I've never felt all that strongly one way or the other about Howard Dean. Disliked him as a presidential candidate, but voted for him in the New Hampshire primaries anyway. That sort of thing. Same with his bid for DNC chair: nothing but tepid shrugs here. Nevertheless, it's a bit frustrating to read in this month's Atlantic Monthly that Howard Dean is planning the wholesale destruction and marginalization of the Democratic party:
In a private meeting of officials the new party chairman, Howard Dean, vowed that he would "make George Lakoff the Democrats' Frank Luntz."
Ha ha! April Fool's? Actually, no, apparently Dean's serious. And seriously, horribly, galactically wrong. Look, Lakoff is a wonderful man—during college I did a year-long research project in cognitive linguistics and ended up reading nearly everything Lakoff wrote, and it's all quite brilliant—but this obsession with "framing" needs to end. Right. Now.

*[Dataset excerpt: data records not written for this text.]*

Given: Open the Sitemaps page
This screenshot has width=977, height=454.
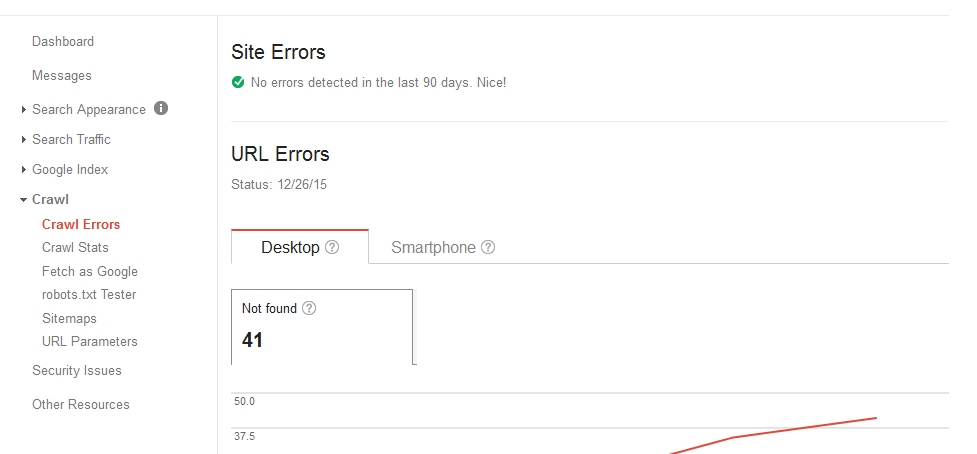Looking at the screenshot, I should pyautogui.click(x=69, y=318).
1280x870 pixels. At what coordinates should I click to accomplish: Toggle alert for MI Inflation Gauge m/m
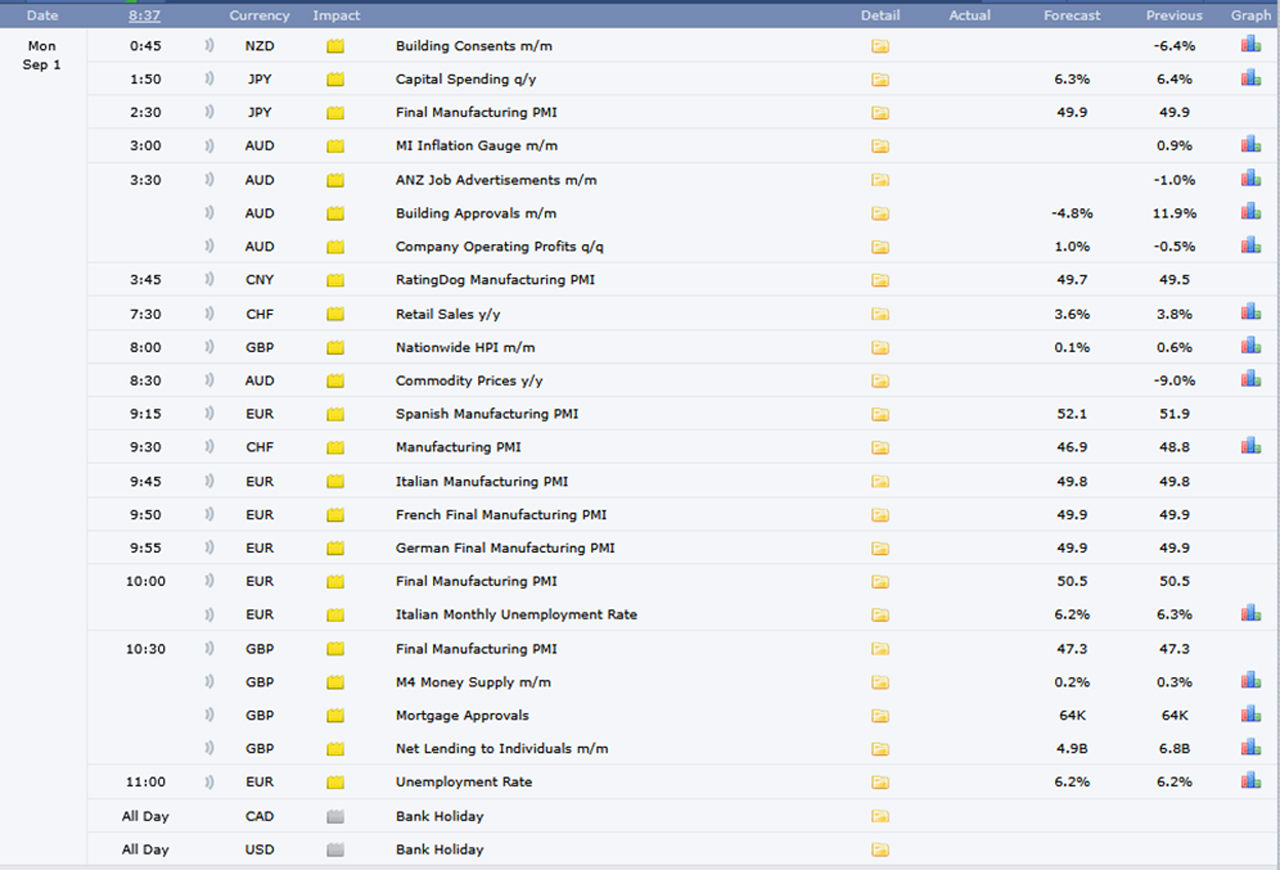210,146

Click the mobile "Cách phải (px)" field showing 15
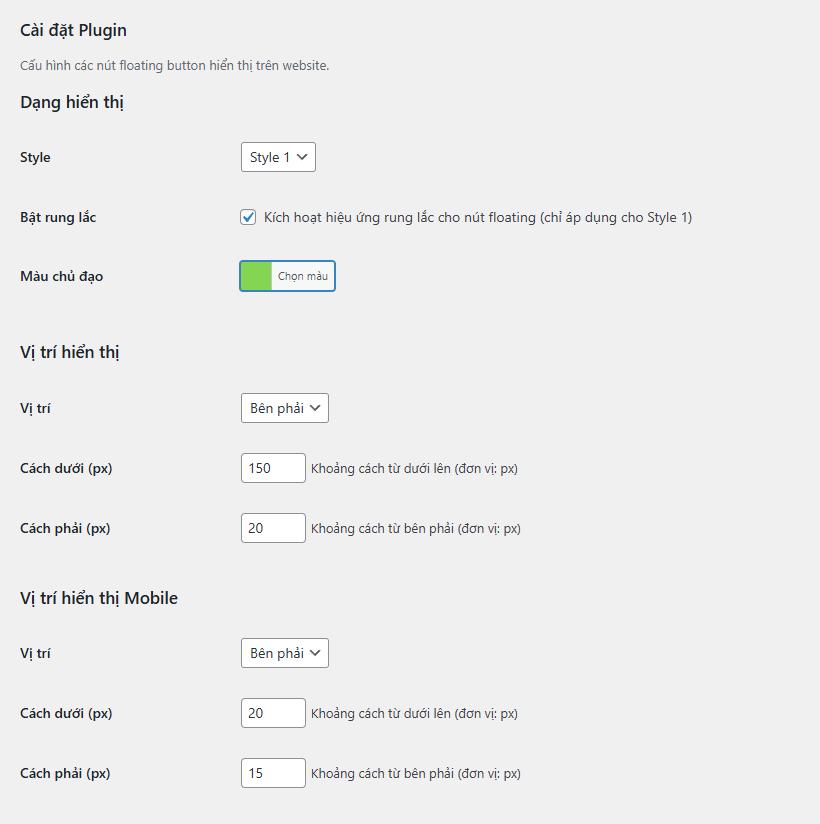click(272, 772)
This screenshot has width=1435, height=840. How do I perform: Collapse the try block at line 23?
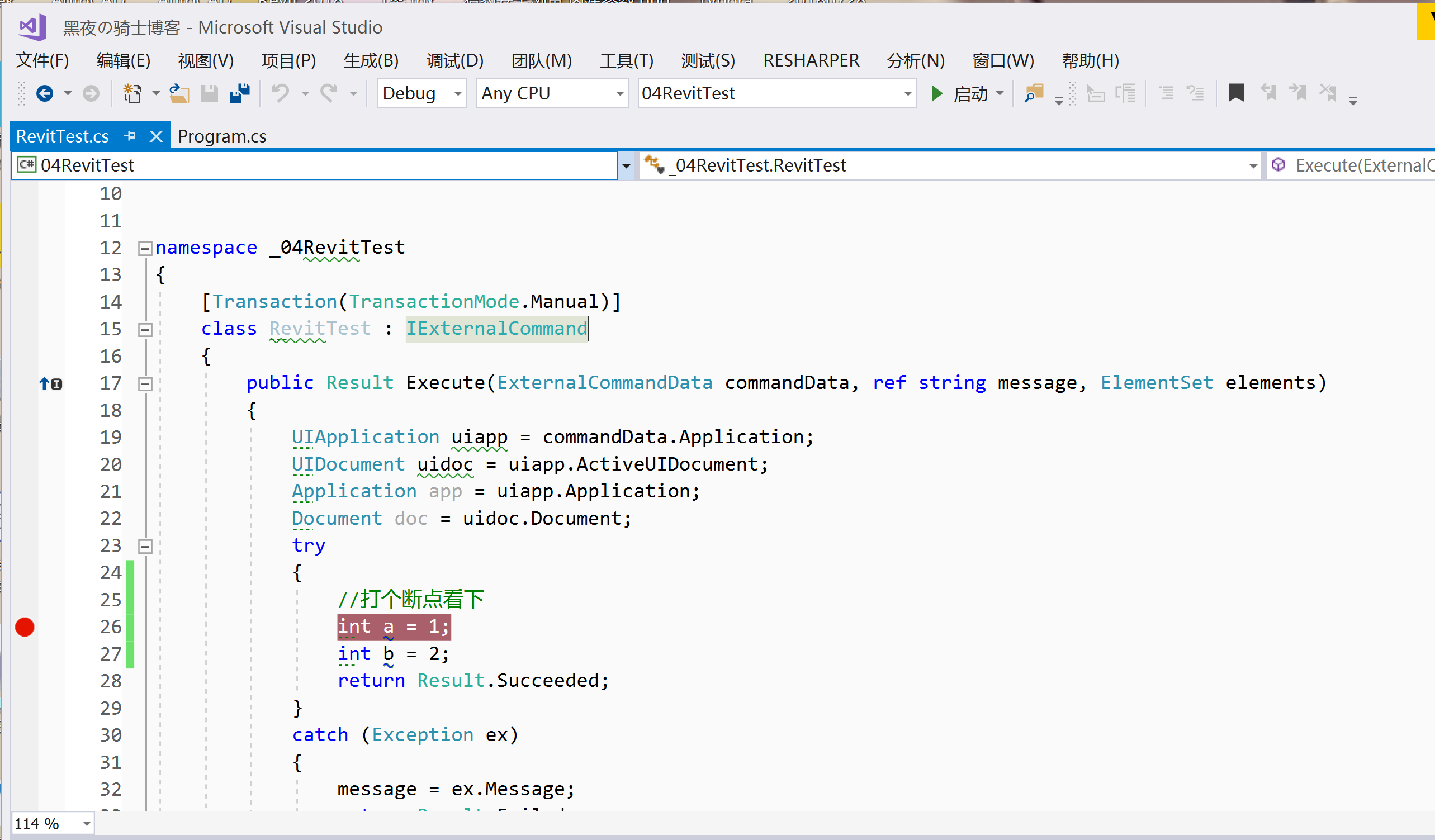click(145, 546)
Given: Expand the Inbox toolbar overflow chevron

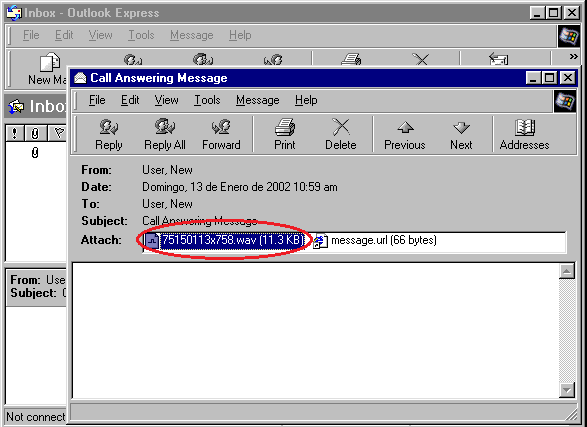Looking at the screenshot, I should click(573, 57).
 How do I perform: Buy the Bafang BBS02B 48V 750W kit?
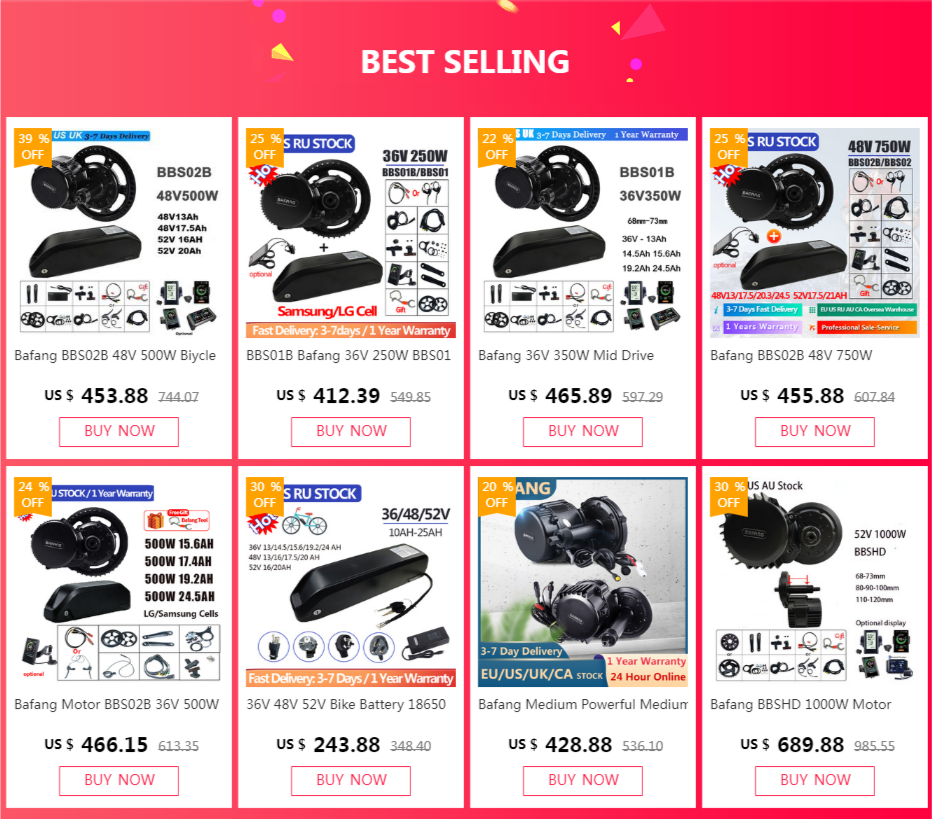tap(814, 431)
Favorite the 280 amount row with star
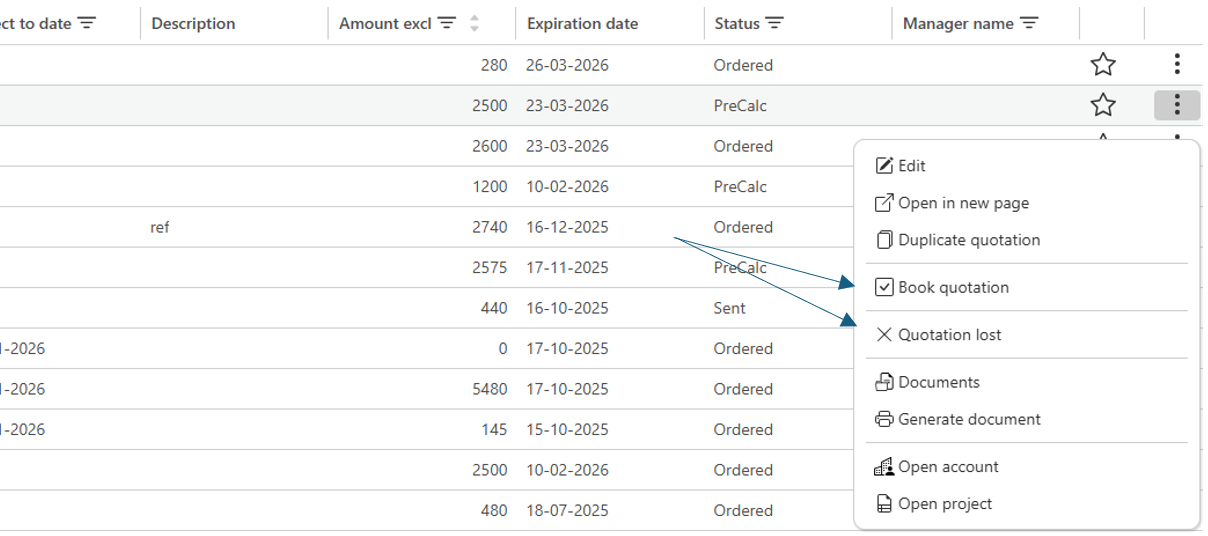 (1103, 65)
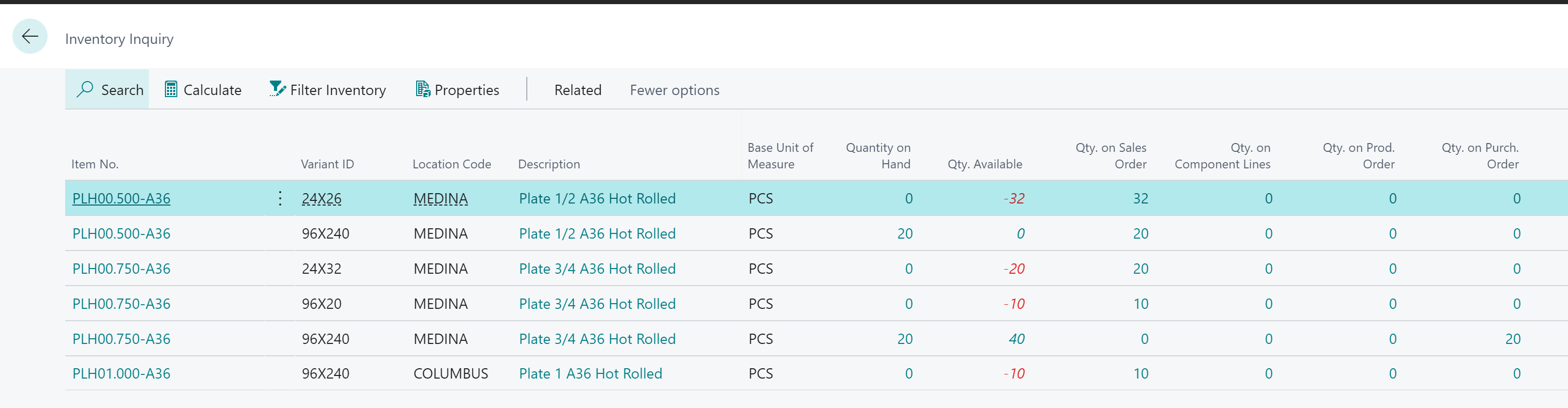Select the COLUMBUS location cell
The height and width of the screenshot is (408, 1568).
[450, 373]
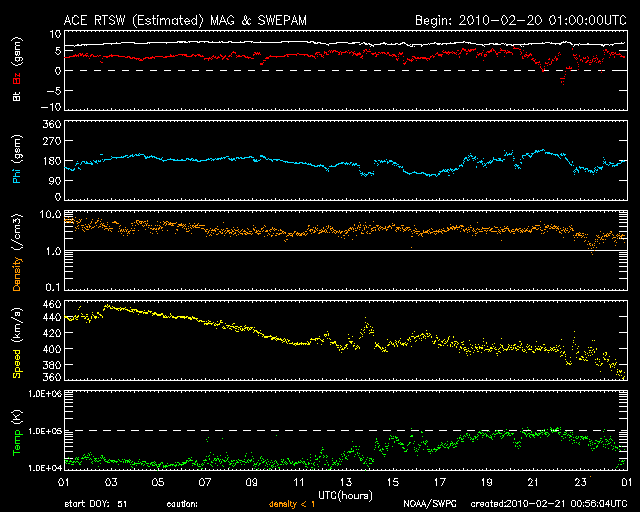
Task: Click the NOAA/SWPC credit text
Action: tap(428, 503)
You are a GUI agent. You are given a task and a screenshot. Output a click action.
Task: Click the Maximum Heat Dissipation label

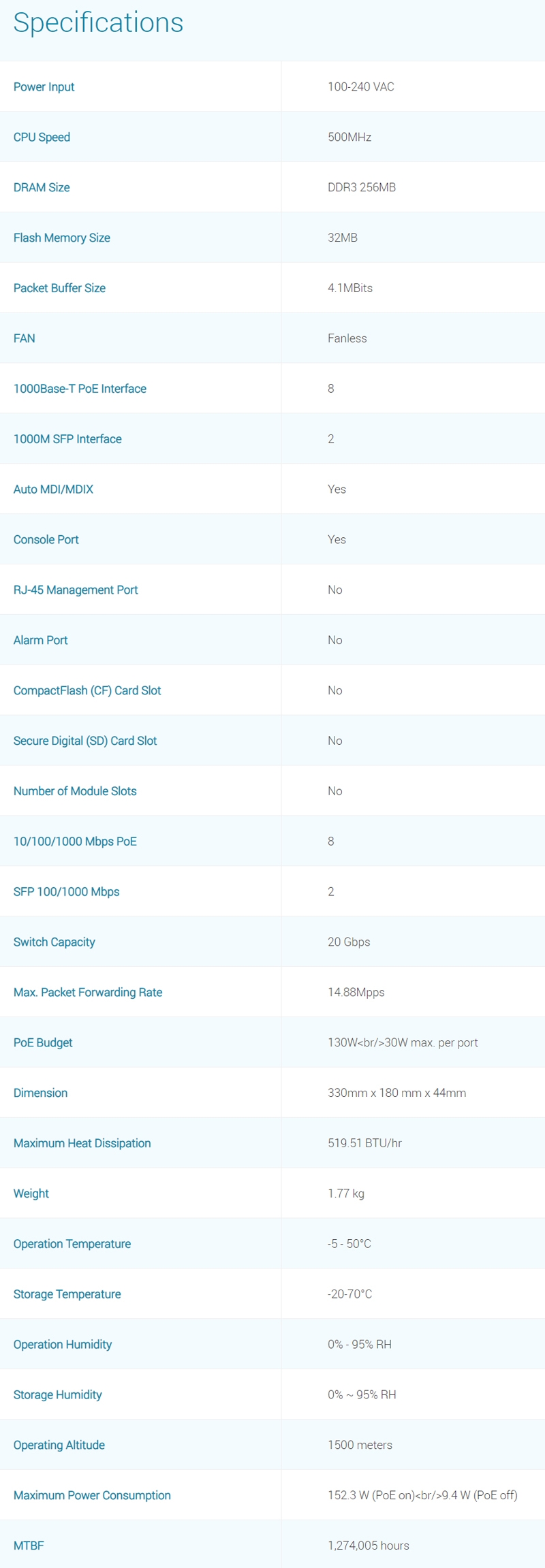pyautogui.click(x=82, y=1144)
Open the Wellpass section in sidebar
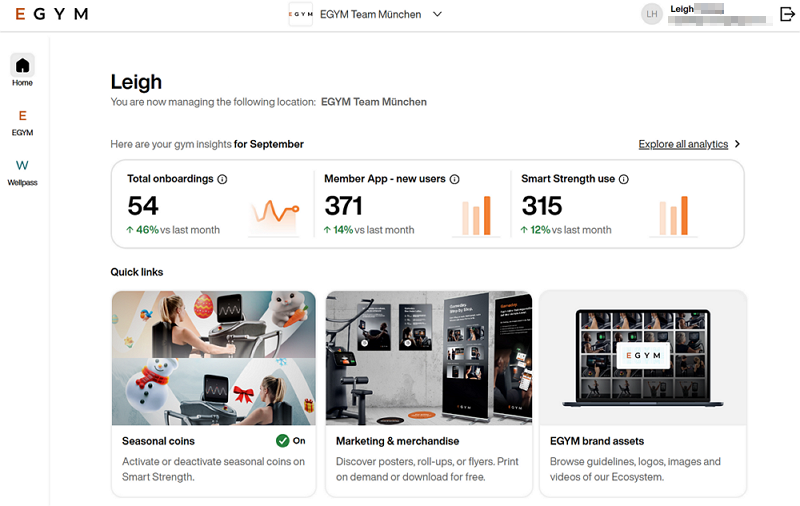The image size is (800, 506). click(x=22, y=166)
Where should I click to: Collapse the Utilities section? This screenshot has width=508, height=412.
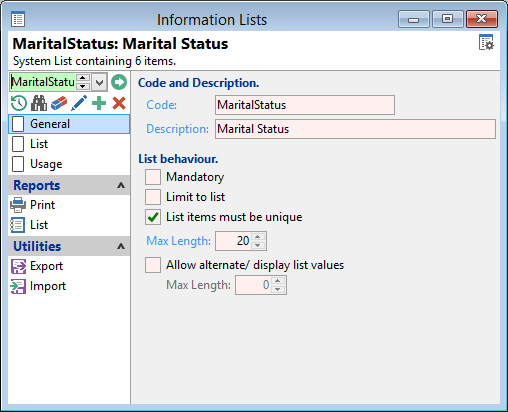pyautogui.click(x=121, y=247)
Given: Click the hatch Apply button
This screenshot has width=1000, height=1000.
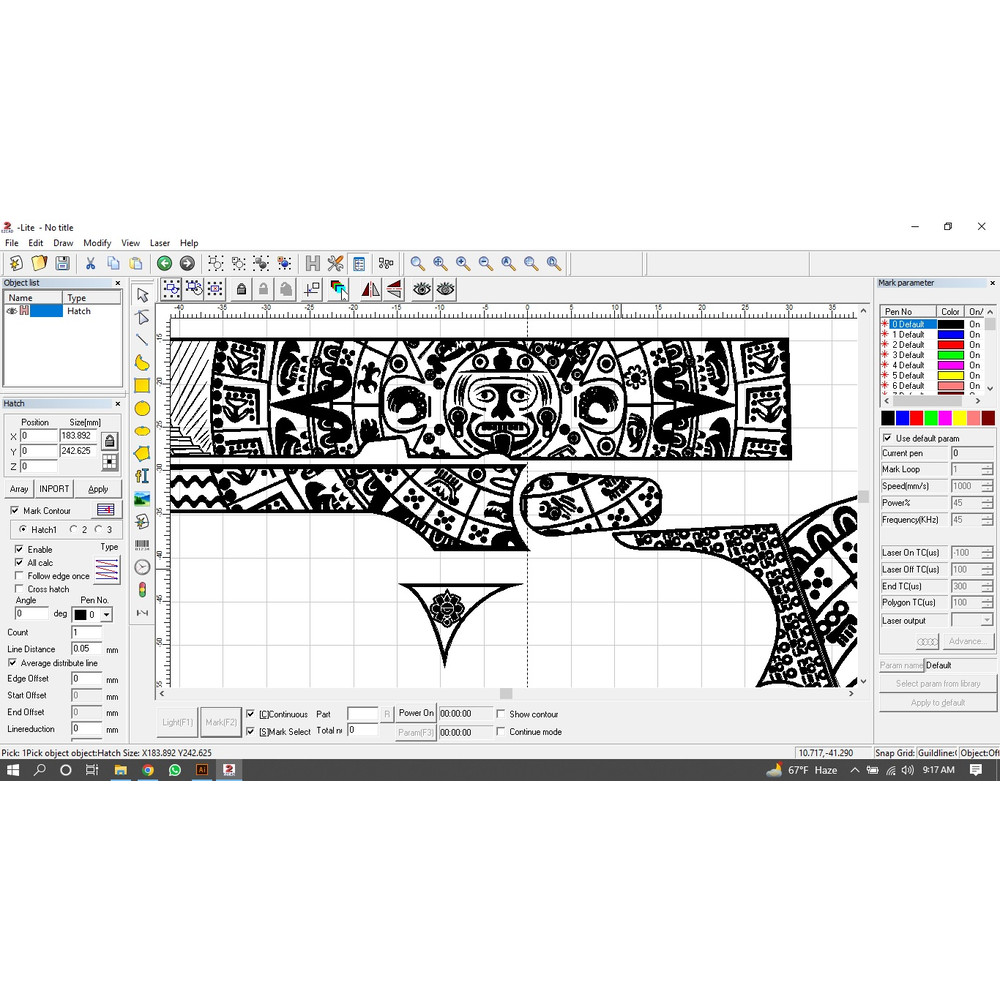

Let's take one example. Liberals love to talk about how conservatives scored a major victory when they took the estate tax and started calling it the "death tax." In fact, Josh Green wrote just such an article a few years ago for TAP. Nevertheless, the slogan itself was overrated. It wasn't just a turn of phrase that shifted popular opinion against the estate tax. The repeal movement also managed to build a vast coalition of political allies. They managed to drum up scare story after scare story about hard-working men and women who built up the small family business with their bare, grubby, cracked hands and then had to dissolve the whole thing upon death. They managed to prey off the fact that some 20 percent of Americans believe that they're in the top 1 percent of the income distribution (and another 20 percent think they'll be there soon). They lied, lied, lied, about the effect of the tax on women and minorities. They talked endlessly about how, with the coming Baby Boomer retirement, millions upon millions of Americans stood to benefit from inherited wealth. It was hard work!

The phrase "death tax" didn't actively frame anything, and it didn't cause millions of Americans to think, mistakenly, that they too would benefit from the tax' repeal. (And it was mistakenly: in the end, 80 percent of Americans supported junking a tax that affected only 2 percent of them.) No, the heavy lifting here was done by a mass barrage of facts and arguments and statistics and horror stories that predisposed Americans against the tax. Only then was the ground ripe for a snappy slogan to come along and nudge public opinion in the right direction. But first you need to make the ground ripe. Otherwise, you're just coming up with a goofy new name for something—which is why, notice, the phrase "personal accounts" have never caught on.

So please, no Lakoff. Not yet. Figure out how to do all that other stuff first. But depending on framing and framing alone will condemn the Democrats to irrelevance for decades to come.

UPDATE: Hm, been away from the internet for the past 30 hours or so (yes, I got shakes and cold sweats), but reading through the comments below, it seems I've misunderstood Lakoff. Well, that, or I've conflated "frames" and "slogans" somewhat. My post was railing against the latter, but Lakoff seems to be genuinely advocating the former, even though, from what I can tell, his actual examples (and the examples I've seen at DailyKos and elsewhere) veer towards flimsy and rather politically un-astute slogans. So okay, sorry for the confusion.

Still, the estate tax example is rather interesting -- from what I can tell the Republicans didn't really "reframe" the issue per se; they just barraged people with facts, sob stories, and lies, and won the public over by confusing them, not by changing the way they think about the world. Still, I could be very wrong about this, so I went out and got Michael Graetz and Ian Shapiro's Death By a Thousand Cuts today, which should be a good case study in how the great bamboozle machine works.